======== PROVIDED DATA ========
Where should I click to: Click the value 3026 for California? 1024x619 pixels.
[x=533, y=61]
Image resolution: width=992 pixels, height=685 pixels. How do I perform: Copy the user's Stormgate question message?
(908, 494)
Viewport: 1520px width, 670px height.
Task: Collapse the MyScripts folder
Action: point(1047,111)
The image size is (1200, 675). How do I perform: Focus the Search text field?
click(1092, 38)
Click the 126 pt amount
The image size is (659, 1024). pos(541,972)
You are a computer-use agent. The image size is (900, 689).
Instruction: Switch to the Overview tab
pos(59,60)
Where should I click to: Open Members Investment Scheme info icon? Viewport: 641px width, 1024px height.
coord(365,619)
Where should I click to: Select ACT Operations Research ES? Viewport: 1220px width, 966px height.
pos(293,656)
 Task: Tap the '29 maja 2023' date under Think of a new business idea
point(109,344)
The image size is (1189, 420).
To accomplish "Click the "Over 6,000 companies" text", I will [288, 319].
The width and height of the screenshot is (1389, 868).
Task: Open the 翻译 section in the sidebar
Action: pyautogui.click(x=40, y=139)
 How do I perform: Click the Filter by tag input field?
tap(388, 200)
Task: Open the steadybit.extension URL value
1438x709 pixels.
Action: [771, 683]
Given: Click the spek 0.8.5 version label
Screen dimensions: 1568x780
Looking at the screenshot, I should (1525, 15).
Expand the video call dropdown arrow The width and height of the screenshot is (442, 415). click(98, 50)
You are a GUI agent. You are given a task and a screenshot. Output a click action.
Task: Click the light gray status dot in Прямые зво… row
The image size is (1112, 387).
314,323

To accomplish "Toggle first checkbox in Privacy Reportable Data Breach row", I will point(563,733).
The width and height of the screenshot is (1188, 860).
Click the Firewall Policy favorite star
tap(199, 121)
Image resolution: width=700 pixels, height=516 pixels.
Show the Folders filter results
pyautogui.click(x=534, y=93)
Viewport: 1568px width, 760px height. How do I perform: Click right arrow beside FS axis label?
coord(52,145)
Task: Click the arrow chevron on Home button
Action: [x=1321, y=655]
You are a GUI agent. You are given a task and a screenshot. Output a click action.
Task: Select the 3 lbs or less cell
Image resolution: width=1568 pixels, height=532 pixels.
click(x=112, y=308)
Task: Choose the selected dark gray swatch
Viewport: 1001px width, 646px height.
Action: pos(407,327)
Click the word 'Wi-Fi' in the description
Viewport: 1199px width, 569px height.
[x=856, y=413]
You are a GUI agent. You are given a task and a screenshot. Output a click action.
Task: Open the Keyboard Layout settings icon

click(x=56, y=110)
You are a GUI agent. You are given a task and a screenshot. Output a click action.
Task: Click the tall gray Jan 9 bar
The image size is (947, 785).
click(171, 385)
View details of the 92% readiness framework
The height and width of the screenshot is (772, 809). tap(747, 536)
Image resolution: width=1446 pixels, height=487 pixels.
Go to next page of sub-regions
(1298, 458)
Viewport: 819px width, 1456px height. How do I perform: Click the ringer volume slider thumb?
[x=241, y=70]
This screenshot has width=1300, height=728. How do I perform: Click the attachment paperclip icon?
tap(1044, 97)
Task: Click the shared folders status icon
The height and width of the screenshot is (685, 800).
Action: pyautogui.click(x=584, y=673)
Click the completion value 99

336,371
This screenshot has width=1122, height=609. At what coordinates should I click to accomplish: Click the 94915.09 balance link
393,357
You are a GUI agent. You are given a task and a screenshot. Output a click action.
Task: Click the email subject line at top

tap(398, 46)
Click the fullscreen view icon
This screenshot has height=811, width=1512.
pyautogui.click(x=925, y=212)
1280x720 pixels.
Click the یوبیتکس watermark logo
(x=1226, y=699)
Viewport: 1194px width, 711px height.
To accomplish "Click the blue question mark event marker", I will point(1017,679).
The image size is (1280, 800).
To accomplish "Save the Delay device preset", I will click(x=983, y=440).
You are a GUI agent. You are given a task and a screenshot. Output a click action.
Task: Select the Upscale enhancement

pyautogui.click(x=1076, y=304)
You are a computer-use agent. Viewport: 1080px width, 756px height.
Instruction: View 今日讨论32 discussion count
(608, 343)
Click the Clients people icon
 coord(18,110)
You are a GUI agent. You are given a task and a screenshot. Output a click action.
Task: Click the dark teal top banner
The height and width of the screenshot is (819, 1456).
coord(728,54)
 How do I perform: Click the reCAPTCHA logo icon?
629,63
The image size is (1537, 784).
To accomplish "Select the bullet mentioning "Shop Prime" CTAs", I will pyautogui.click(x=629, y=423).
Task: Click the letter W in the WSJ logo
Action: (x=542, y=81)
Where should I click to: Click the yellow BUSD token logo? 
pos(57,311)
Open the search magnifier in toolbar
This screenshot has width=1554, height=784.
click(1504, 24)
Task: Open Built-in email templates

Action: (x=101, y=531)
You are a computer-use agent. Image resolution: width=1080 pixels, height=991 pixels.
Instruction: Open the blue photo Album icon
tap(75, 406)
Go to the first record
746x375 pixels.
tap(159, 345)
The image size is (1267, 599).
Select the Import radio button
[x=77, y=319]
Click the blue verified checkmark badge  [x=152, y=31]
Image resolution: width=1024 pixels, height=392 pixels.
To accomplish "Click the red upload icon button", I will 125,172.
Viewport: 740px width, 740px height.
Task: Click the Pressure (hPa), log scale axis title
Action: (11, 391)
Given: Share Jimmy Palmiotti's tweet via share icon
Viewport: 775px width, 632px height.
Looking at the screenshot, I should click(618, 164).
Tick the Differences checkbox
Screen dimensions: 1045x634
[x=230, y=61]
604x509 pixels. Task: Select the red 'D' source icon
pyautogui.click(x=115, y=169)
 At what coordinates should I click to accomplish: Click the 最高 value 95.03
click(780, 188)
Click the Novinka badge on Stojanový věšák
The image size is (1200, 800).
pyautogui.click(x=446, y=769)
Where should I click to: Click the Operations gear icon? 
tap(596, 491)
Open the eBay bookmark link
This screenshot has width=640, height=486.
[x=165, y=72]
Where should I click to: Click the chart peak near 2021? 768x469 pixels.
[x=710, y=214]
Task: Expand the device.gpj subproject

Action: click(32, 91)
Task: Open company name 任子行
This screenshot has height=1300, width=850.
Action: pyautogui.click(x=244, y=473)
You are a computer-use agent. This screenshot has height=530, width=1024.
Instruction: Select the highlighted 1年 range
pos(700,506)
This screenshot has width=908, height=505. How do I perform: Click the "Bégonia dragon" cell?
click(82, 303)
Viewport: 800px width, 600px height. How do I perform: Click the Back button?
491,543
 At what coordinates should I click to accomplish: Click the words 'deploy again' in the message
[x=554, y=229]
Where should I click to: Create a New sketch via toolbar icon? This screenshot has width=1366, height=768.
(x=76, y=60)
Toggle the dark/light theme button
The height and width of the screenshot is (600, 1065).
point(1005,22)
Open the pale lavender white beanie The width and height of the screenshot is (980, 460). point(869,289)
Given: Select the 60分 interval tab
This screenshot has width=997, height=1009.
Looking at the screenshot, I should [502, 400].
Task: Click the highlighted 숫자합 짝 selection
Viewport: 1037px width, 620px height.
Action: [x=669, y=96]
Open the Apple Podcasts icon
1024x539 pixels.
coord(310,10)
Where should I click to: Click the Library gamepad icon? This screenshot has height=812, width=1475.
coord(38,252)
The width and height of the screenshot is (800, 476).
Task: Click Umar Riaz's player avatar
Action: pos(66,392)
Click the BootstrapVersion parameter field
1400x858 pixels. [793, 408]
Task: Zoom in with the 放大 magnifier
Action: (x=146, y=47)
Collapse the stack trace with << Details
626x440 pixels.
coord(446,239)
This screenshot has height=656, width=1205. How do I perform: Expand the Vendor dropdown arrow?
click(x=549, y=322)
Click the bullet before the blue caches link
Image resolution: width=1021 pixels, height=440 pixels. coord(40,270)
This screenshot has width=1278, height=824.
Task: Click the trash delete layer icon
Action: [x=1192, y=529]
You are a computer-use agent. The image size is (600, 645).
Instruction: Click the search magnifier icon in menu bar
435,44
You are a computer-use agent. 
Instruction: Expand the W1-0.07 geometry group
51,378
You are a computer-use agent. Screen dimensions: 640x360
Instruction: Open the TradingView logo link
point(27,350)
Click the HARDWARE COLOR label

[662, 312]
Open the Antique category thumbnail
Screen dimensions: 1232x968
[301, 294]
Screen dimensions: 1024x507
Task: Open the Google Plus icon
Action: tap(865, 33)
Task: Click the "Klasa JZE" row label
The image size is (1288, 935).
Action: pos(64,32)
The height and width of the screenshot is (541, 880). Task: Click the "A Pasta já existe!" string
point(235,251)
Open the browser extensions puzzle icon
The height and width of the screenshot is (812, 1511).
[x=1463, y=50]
========
:: PROBLEM REQUIREMENTS ::
If a line above holds the string "status", count it; give the final total as the only output.

:: FINAL ANSWER ::
2